TEXT FOR ANALYSIS ▸
Finally, regarding the prosecutor’s use of the word “creepy” (see N.T.
Trial, 6/10/22, at 153, 167), Appellant failed to raise any objection to the
prosecutor’s use of this word in his oral motion for mistrial. (See N.T. Trial,
6/10/22, at 175-80). Thus, this argument is waived. See Commonwealth
v. Sasse, 921 A.2d 1229, 1238 (Pa.Super. 2007), appeal denied, 595 Pa.
706, 938 A.2d 1052 (2007) (reiterating that “[i]n order to preserve a claim of
prosecutorial misconduct for appeal, a defendant must make an objection and
move for a mistrial”).
Based upon our review of the record, we conclude that the remarks at
issue constituted comments based on the evidence and fair response to
defense counsel’s arguments. See Jones, supra. Moreover, we agree with
the trial court’s determination that the prosecutor’s language did not have the
-9- J-A22045-23
unavoidable effect of prejudicing the jury.3 Id. Therefore, Appellant is not
entitled to relief on his prosecutorial misconduct claim, and we affirm the
judgment of sentence.

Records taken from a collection
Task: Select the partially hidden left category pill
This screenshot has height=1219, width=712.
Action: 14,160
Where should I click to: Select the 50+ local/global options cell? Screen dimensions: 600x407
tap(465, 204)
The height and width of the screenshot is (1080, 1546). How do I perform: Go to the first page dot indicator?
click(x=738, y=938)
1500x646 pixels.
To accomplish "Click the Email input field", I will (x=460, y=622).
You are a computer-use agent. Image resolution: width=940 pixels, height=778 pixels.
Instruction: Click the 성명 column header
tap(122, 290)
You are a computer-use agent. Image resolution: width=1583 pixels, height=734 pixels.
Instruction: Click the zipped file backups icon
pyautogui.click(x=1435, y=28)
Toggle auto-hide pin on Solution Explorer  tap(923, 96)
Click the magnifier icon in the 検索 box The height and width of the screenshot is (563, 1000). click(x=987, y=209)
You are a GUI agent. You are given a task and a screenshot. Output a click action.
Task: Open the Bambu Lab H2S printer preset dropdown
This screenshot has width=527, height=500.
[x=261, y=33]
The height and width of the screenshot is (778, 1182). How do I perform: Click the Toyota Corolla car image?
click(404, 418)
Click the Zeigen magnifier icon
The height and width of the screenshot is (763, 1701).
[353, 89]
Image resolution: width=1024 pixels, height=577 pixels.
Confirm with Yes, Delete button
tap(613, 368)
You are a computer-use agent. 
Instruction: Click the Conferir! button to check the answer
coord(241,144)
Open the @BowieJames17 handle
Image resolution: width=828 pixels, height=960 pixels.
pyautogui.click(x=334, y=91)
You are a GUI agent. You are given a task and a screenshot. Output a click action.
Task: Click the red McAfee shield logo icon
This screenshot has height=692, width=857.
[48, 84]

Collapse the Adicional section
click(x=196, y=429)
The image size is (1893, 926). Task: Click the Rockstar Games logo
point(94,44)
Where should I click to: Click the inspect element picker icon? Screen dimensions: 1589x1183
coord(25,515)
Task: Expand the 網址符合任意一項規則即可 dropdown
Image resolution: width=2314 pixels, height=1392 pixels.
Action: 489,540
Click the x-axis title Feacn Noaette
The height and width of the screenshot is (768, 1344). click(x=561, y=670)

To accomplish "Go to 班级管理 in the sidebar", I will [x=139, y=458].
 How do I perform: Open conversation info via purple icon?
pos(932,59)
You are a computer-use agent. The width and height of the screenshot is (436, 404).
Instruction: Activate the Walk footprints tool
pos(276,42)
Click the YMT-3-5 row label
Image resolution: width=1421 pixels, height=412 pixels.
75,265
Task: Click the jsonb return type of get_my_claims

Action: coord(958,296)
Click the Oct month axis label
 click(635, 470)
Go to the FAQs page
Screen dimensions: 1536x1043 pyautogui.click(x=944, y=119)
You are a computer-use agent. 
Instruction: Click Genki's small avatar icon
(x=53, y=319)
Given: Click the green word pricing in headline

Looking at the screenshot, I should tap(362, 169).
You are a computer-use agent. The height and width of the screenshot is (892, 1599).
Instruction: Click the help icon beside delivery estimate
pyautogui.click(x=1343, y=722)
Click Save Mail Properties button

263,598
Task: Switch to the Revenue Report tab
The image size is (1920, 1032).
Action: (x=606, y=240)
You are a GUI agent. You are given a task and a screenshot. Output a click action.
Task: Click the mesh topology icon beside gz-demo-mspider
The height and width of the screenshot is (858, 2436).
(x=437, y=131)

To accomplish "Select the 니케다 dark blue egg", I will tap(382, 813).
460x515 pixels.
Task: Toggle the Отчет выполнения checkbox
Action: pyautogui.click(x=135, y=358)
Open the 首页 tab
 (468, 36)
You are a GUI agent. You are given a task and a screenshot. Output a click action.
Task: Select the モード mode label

WHAT TO DO ▸
Write the next part of the court opinion on the prosecutorial misconduct claim, starting right after its final sentence.

REPLY ▸
Judgment of sentence affirmed.
FILED: 3/4/2024
3 The court also instructed the jury that closing arguments “are not themselves
part of the evidence and you should not consider the attorneys’ speeches as evidence.” (N.T. Trial, 6/10/22, at 196). We presume the jury followed this instruction. See Commonwealth v. Faison, 297 A.3d 810, 828-29 (Pa.Super. 2023) (reiterating that jury is presumed to follow trial court’s instruction).